Our Kids, Our Family

Shoes Talking

Recently, Steve and I hosted the middle school’s Wyldlife Club gathering in our home.  It was so fun and easy – we just had to feed the [fabulous] leaders and then stay very invisible.  Got it.  We kept ourselves out of sight during the entire 4.5 minutes that 50 kids arrived and scurried to the downstairs family room.

Once the trampling seemed to be isolated safely below, I stealthily peered around the corner into the foyer and was met with a sight that struck me as moving and daunting; poetic, sweet and wildly important.

I pondered and prayed silently over this goofy and random and expressive pile of big-little shoes.

Can they confess safely
Ask freely
Leap confidently
Dance wildly
Follow good leaders
Lead others kindly
Know their maker
Climb mountains of dreams
with limitless possibilities
Stand firmly in an unconditional love that’s alive in their homes and their communities?

These shoes will soon be too small for the really-loud kids that are downstairs right now.   They’ll be abandoned in a closet and donated to more kids.  Will they be lined with smiles or insecurities?  Can we launch them with nothing but confident love?  No baggage, just good, sturdy “shoes” that give foundation and flight…

Pastor Pete Wilson wrote this week about suicide among young people and our role as parents.
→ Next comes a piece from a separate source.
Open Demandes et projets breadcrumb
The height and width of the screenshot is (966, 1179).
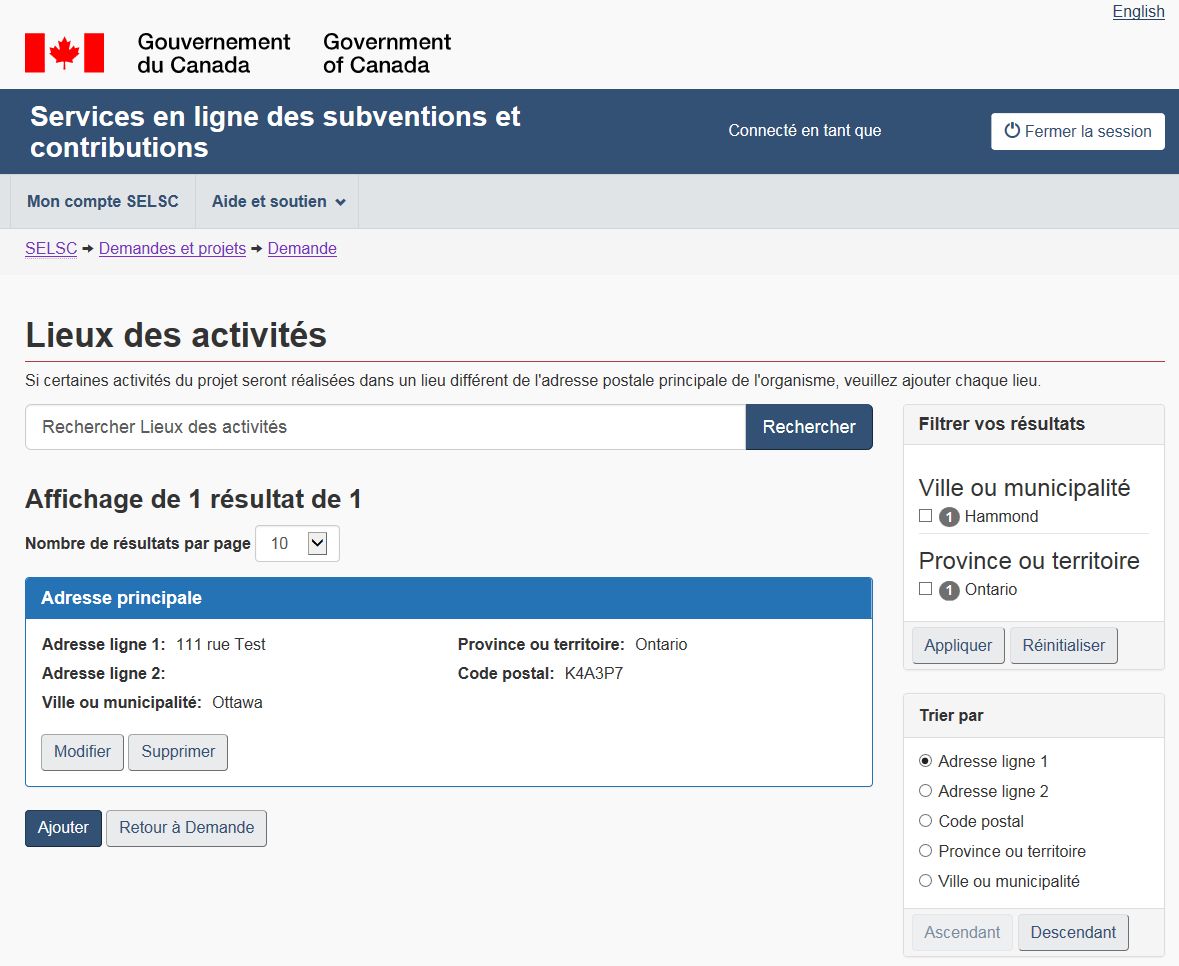(x=172, y=249)
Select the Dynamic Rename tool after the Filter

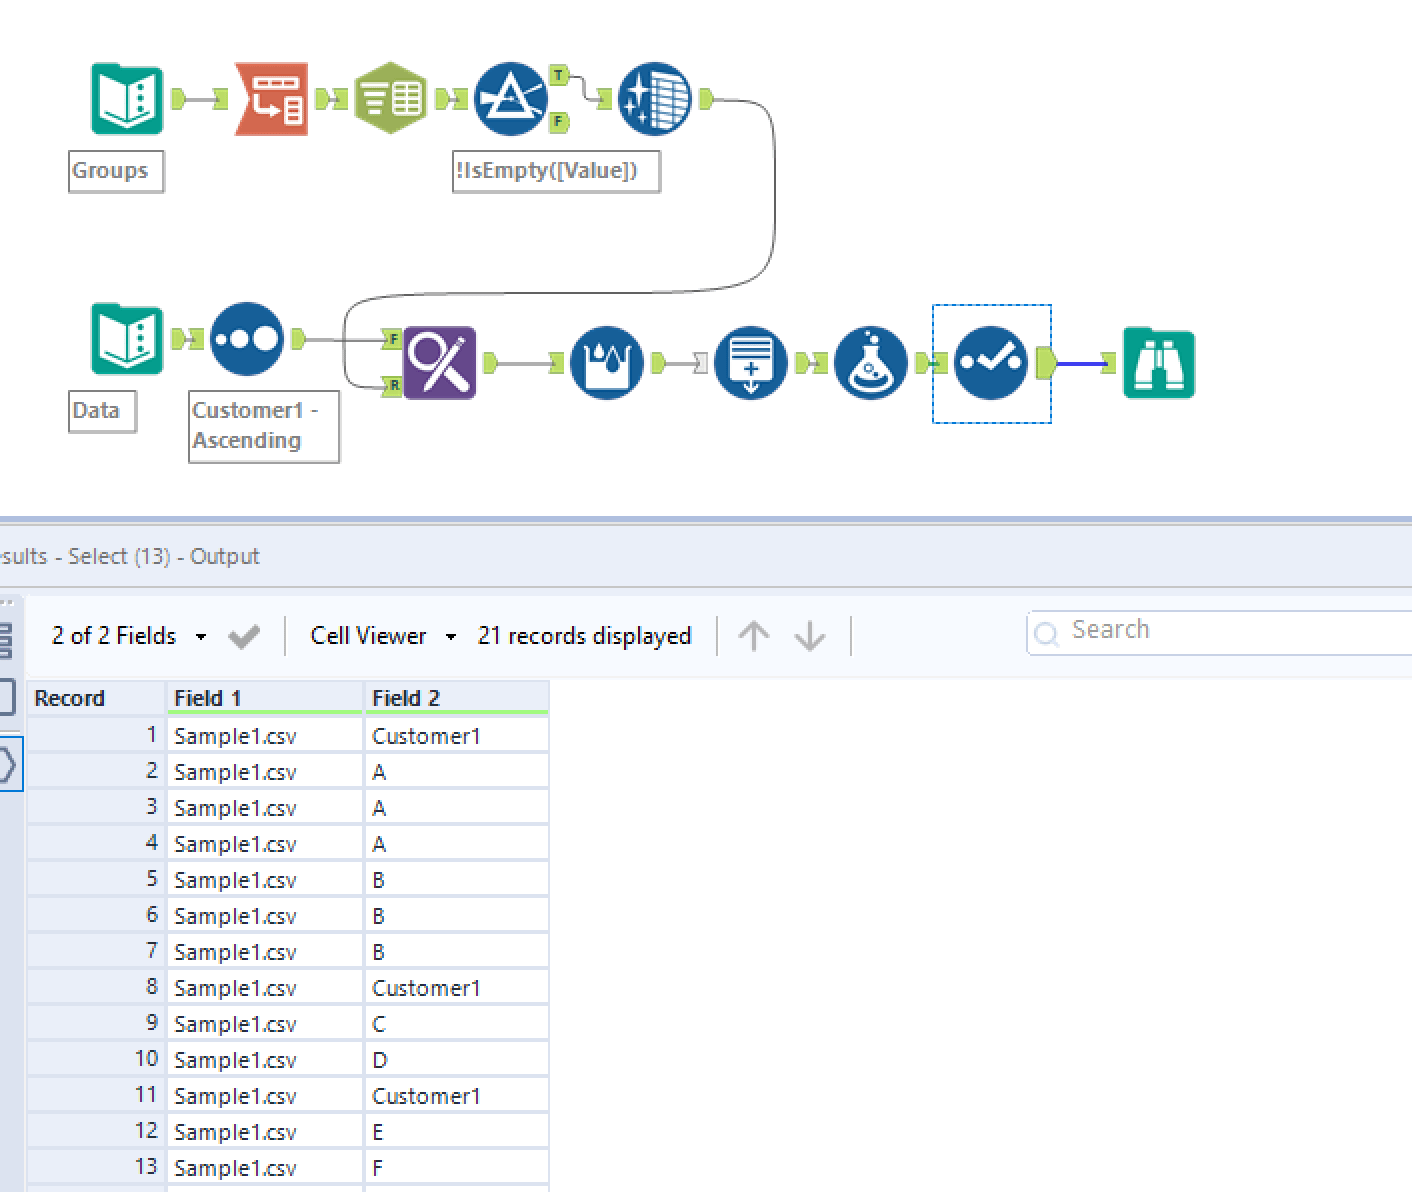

It is up to us, the ones on whom they can rely to give them the safest, most Godly love we can.  More than we can on our own.  It’s the most important job we have.  Each age shapes and forms; Middle school is where we realize we are individual and decide if  we’re okay.

Have you allowed your child to feel “perfect in every way exactly as they are” and loved beyond comprehension today?  Safe and without fear in their own home? Excited for the future?

Who else possibly can?

I think that’s what leads to an honorable life.